Stocks are on the front foot, backed by a middling to fair recovery in high-frequency indicators. Even rural demand has been better, seen from the pickup in two-wheeler sales. In fact, stocks have been rising despite more covid-19 cases in India, and globally.

The June quarter rally in India was the strongest in many years, despite the worst drop in earnings expected. Besides, investor sentiment has been sharply improving. The result? Non-banking and financial stocks are back to pre-covid levels.

The Nasdaq Composite and China’s benchmark index rallied to highs. Some of the optimism also stems from the fact that a few covid-19 vaccines have made it to phase III trials globally.

There is a hitch, though, in the market’s upmove. The Dow Jones in June has not been supportive. It has been a laggard ever since it hit its June 8 high. Indian markets which for long were following the Dow Jones has decoupled in the last week. But a contraction in the Dow Jones still poses a risk to Indian markets.

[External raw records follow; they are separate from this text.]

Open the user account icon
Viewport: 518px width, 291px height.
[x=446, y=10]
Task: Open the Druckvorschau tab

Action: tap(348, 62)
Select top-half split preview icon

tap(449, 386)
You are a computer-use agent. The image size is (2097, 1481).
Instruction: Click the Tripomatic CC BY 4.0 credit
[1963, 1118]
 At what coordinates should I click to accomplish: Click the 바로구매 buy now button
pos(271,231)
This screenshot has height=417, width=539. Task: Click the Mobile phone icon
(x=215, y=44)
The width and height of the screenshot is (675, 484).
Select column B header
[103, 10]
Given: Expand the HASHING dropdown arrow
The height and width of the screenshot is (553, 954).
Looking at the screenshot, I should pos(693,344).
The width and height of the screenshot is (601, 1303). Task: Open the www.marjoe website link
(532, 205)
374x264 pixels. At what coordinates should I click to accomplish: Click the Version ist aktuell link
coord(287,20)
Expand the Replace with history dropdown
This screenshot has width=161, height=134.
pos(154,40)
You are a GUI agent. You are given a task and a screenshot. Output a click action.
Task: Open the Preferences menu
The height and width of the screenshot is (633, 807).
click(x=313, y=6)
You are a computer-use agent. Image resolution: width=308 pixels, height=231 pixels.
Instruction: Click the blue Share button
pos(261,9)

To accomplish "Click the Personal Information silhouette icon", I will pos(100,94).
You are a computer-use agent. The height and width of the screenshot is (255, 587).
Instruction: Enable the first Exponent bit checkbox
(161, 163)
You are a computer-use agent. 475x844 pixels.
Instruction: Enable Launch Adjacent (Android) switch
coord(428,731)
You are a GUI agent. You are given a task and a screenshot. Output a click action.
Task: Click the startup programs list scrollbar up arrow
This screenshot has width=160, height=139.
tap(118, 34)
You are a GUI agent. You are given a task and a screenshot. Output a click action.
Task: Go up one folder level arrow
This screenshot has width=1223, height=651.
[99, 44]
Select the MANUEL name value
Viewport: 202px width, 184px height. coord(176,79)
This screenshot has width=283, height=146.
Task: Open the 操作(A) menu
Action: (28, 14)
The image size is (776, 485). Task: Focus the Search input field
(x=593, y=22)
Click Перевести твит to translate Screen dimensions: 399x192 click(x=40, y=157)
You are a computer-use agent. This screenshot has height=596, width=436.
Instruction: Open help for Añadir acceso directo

Another factor to watch is the sustainability of the recent demand pickup. As the rate of new cases is not slowing, demand for big-ticket discretionary items could be subdued for longer.

“While everybody is looking at FY22 earnings recovery, there has to be some momentum given by FY21 to FY22. On that count, if things do not fall in place in terms of covid-19 coming under control, analysts will start to cut FY22 earnings both for the overall market and bottom-down as well. A covid-19 vaccine could change the dynamics for the markets though, even if it comes one-year down the line,” said Rajiv Sharma, head of research, SBI Capital Market.

Nevertheless, some indicators are encouraging. India manufacturing PMI jumped up quite well.

The auto sector, particularly two-wheelers, has geared up from April and May lows. Investors may want to watch the rebound as sales from upgrading and replacement demand from older vehicles has been low.

On the financing side, the RBI has announced special funding for NBFCs. While that’s welcome, the relief is not much.

But for housing finance major HDFC, raising cash to buffer liquidity will build a war chest to fund acquisitions. Chairman Deepak Parekh has said that the group’s subsidiaries could look at inorganic growth.

With unlock 2.0, many sectors have re-opened businesses. But multiplexes are still shuttered, and that is squeezing returns.

But it’s a different picture for Vodafone Idea. The company’s net worth is eroding, despite tariff hikes.

However, investors were not too happy with the restructuring announced in Motherson Sumi’s business. Its stock fell as the merger valuation is skewed towards the promoter.

Meanwhile, KKR announced an open offer for JB Chemicals and Pharmaceuticals. For a reasonably well growing business, the premium may be a tad low.

Furthermore, stock markets may have to contend with a slowing banking sector this year. The bad loan pile that bankers were chipping at in the last few years will further increase.

In the past few years, the banking sector heavy-lifted earnings growth. This year, that may not be the case.

Besides, the rise in stocks has raised the market’s valuations. Large-caps are starting to look expensive with quite a few trading at the upper-end of the valuation band.

Ultimately, it all boils down to how soon normalcy returns. Analysts at HDFC Securities have said that achieving 80-90% normalcy would be easy, but reaching 100% would be a challenge and a slow grind.